### DIRECTIONS FOR THIS TASK
Below are the lines to check; count those holding the string "поддержкой" and give only the number.

### ENTRIES PROVIDED
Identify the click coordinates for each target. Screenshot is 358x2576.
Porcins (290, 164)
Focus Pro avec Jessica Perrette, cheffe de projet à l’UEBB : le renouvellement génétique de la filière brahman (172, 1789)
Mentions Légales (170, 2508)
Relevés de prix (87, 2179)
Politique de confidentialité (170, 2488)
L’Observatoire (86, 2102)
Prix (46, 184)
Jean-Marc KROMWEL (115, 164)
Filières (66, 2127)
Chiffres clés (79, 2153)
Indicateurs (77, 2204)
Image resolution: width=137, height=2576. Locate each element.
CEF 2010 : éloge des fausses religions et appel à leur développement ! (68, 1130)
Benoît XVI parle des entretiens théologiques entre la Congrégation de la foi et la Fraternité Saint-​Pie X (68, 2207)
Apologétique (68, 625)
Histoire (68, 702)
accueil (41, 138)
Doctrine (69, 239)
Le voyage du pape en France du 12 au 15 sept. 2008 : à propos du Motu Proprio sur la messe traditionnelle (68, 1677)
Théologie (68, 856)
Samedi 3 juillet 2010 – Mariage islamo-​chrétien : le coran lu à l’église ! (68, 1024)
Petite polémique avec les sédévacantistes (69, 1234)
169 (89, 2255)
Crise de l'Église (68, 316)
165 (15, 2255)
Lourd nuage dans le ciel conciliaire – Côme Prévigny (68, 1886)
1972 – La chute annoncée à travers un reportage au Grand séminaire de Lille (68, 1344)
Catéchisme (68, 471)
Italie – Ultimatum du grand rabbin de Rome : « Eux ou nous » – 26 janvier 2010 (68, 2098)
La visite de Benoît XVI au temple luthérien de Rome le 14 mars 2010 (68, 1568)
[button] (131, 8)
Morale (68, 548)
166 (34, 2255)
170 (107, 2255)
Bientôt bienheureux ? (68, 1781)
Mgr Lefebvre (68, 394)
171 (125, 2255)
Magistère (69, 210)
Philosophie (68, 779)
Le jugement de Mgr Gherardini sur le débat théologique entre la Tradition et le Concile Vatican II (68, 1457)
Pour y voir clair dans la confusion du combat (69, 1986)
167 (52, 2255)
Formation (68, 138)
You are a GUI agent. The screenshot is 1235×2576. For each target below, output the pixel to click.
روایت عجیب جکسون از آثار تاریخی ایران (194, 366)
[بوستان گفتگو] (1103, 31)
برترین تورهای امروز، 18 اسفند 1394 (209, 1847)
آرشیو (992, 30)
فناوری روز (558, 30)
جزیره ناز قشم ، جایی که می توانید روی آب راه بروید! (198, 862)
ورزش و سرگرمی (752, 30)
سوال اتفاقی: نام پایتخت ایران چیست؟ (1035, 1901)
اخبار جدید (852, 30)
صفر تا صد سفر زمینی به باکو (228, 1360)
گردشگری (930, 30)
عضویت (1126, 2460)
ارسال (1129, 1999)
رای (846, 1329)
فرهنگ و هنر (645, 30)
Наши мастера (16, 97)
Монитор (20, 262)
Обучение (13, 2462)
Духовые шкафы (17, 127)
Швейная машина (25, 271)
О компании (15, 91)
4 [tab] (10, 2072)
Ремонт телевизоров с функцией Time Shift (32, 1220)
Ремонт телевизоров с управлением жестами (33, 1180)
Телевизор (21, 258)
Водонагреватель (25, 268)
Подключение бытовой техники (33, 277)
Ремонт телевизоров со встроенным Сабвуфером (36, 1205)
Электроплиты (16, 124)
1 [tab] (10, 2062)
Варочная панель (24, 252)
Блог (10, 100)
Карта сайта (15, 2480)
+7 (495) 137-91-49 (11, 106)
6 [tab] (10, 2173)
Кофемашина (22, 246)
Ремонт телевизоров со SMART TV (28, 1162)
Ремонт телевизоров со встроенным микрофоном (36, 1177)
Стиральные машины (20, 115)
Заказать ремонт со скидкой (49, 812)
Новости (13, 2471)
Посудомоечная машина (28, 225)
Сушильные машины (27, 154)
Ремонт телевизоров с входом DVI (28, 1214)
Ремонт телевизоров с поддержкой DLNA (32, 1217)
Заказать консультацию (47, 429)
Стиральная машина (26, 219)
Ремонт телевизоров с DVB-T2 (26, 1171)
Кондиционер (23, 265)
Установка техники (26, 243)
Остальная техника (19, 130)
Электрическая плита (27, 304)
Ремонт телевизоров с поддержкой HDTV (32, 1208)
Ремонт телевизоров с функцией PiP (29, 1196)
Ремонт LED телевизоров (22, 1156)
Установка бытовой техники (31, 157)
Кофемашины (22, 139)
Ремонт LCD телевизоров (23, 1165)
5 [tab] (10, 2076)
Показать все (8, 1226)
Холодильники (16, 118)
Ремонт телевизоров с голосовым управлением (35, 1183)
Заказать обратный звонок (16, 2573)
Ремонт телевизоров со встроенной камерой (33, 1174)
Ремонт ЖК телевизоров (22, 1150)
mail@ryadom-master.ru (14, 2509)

### ANSWER SECTION
2